- [Task details] Please retype the listing below word for word and exclude its images.

- [Data under study]
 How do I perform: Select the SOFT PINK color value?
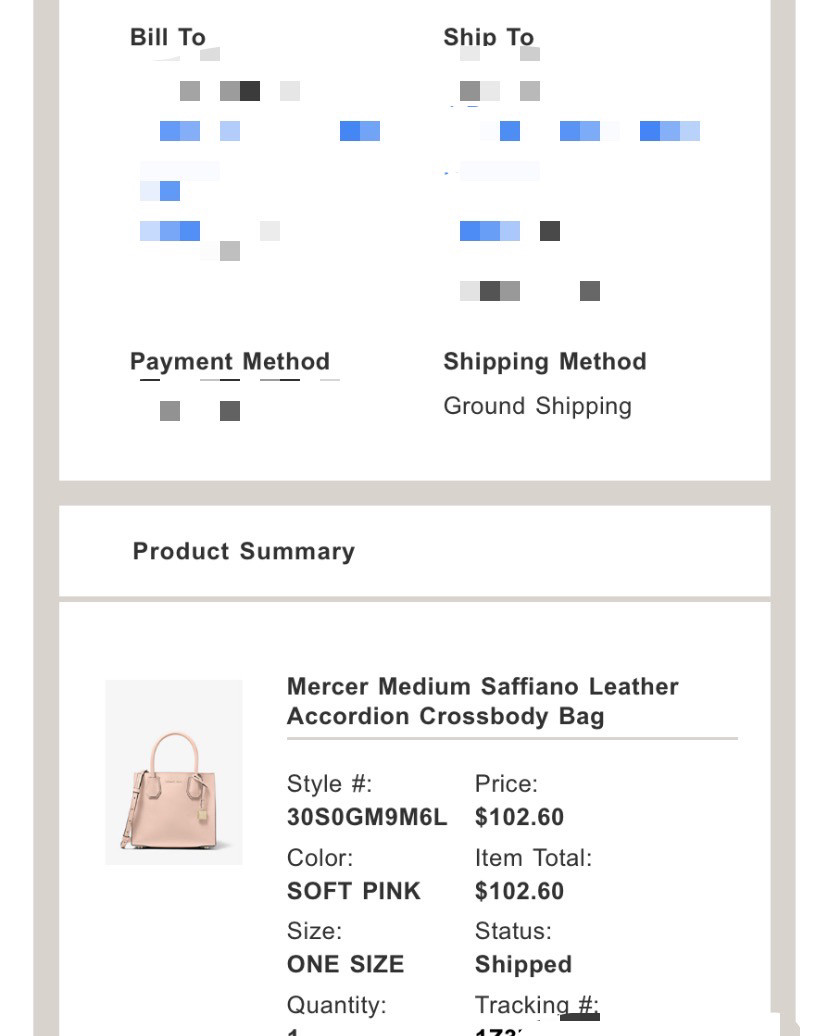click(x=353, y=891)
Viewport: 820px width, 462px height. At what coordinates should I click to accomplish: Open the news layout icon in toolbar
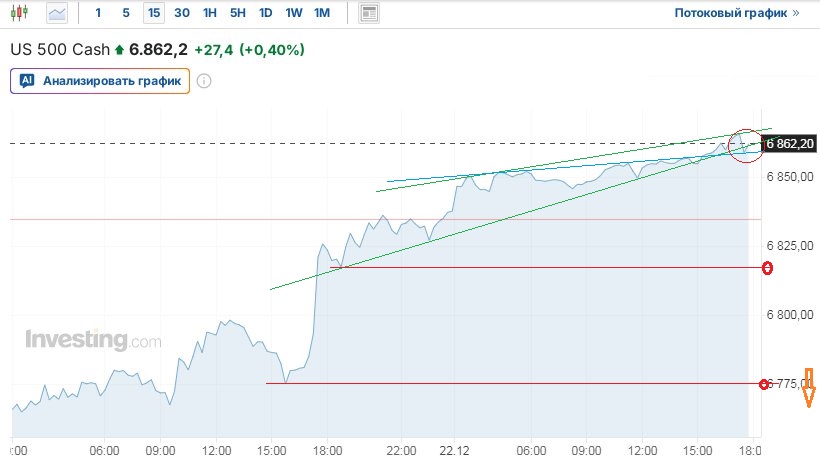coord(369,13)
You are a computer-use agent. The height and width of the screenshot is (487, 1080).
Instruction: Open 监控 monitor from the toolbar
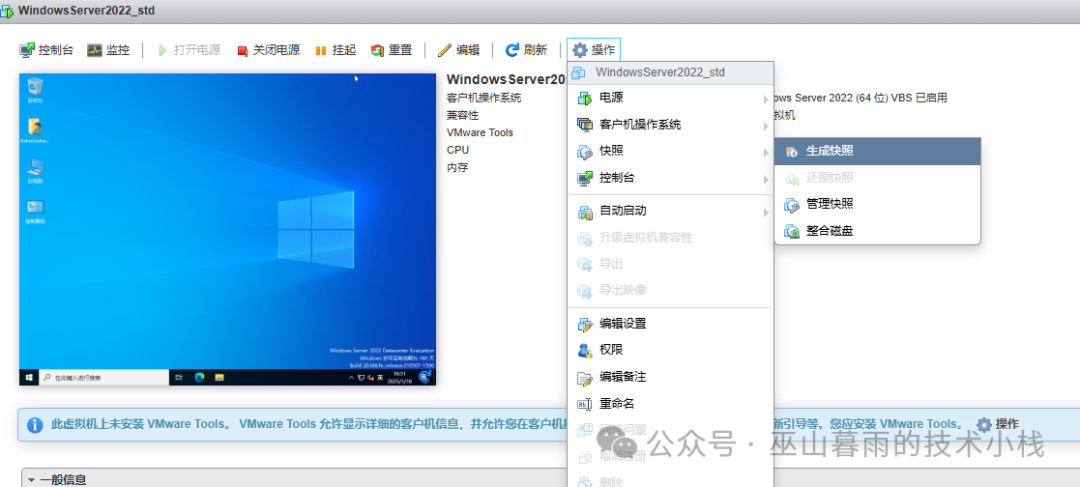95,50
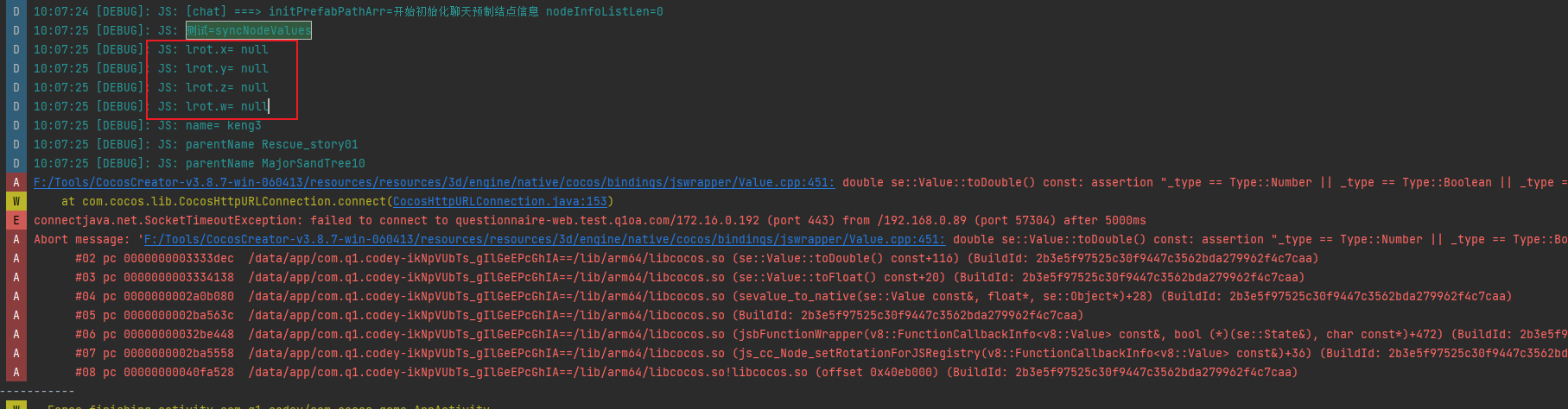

- [Expected output]
 How do I perform: Select the SOFT PINK color value?
click(x=353, y=891)
Viewport: 820px width, 462px height. At what coordinates should I click to accomplish: Open the news layout icon in toolbar
coord(369,13)
You are a computer-use agent. The height and width of the screenshot is (487, 1080).
Instruction: Open 监控 monitor from the toolbar
95,50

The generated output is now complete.